If we identify the file using the -log debug
flag we get these partial matches:
Understanding strikes
Strikes are hits reported either by the BOF and EOF multiple string matchers or the BOF and EOF frame matchers. The frame matchers are a fallback for signatures that can't be found using simple string matching alone (e.g. .tar): for these we just do sequential pattern matching. Strikes from frame matchers have "frame hit". All of the strikes above are string matches as they have "sequence hit".
The Offset value provides the offset of the hit, calculated either from the beginning or end of the file. The Length is the length of the string match.
The index value points to the follow-up test for the sequence. The number following (in brackets) is the sequence's position within a group of sequences, "0" is first. For example, consider a signature that has "ABC", followed by a number of random bytes, and then "DEF". Siegfried's string matching algorithm will store these two strings as a pair and will only report "DEF" hits if "ABC" has already matched.
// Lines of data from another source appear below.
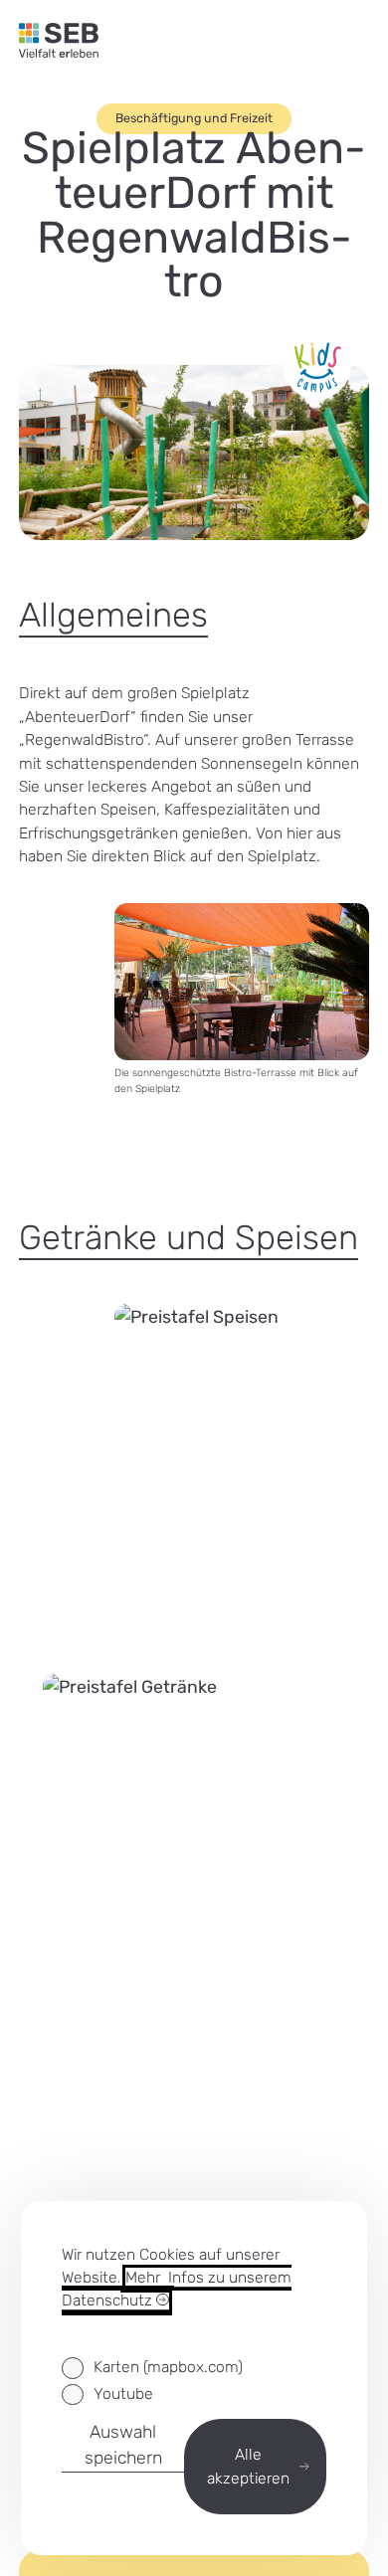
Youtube (123, 2393)
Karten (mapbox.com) (168, 2366)
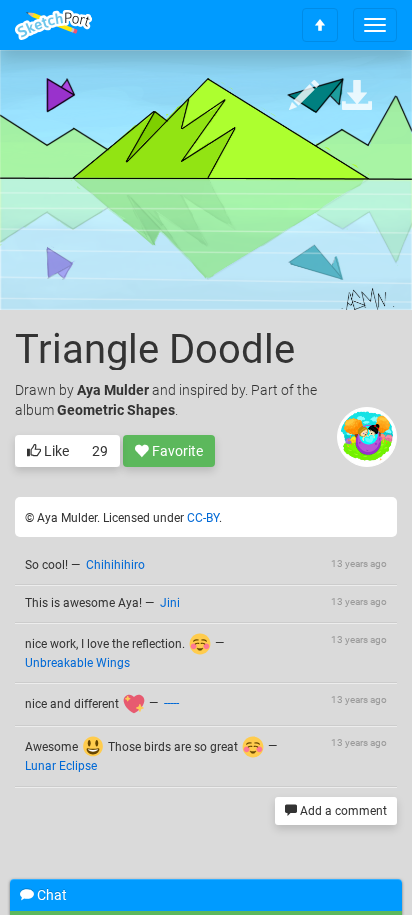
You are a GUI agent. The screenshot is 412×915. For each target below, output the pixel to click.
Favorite (176, 451)
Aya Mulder (113, 390)
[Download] (357, 96)
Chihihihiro (115, 565)
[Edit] (304, 96)
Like (55, 451)
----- (171, 704)
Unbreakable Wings (77, 663)
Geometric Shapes (116, 410)
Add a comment (342, 811)
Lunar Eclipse (61, 766)
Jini (170, 603)
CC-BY (203, 518)
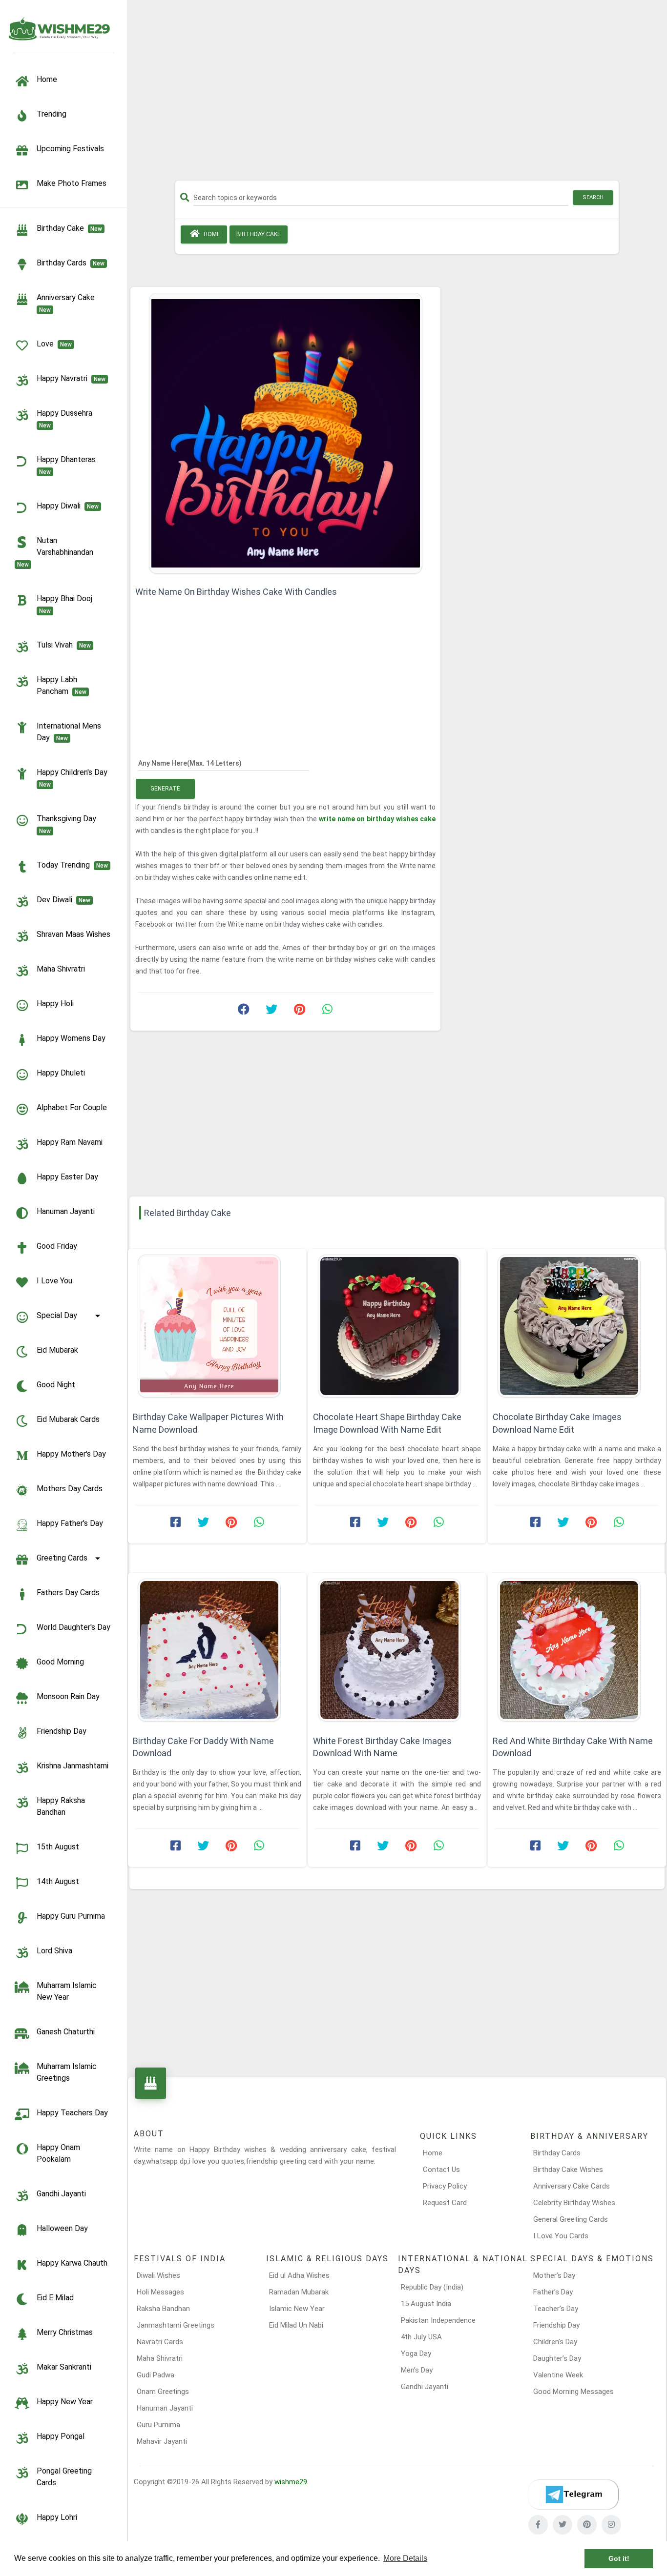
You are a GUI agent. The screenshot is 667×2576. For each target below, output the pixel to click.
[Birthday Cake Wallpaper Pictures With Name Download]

These follow-up index can be used with roy inspect
to identify which actual signatures are matched by the follow-up tests.
Getting to the bottom of things...
Returning to our example, the very first strike 270[0] is the hit we are expecting. If we do roy inspect 270
, fmt/41 (Raw JPEG Stream) is the result. If we view the signature, (using roy inspect fmt/41
), we see that the first signature has two segments: a BOF segment (which is this strike) and an EOF segment. The last three strikes reported are for EOF segments but none of these are for fmt/41. So it seems that the problem with this JPEG is that it is lacking the EOF sequence ffd9 within a maximum offset of 65536 from the end of the file.
We can confirm this by rebuilding our signature file and excluding EOF segments (roy build -noeof
). Running sf
with this customised signature file correctly identifies the image.
Mystery solved!
It turns out that the EOF ffd9 sequence does appear in this image, but it appears at a point too far from the end of file to register (at file offset 1050297, 140730 bytes from the end of file). You can use a hex editor to locate the sequence. A bit of web research reveals that this is an issue that Jay Gattuso has previously identified. Following Jay's post, the PRONOM team added the 65536 buffer to this signature... perhaps an even larger maximum EOF offset is necessary? One way to calculate an appropriate new EOF offset would be to create a test signature with a wild EOF offset for this sequence and run sf
over a large sample of similar files. Siegfried reports offsets in the "basis" field of its results and you could use the largest reported offset to update this signature.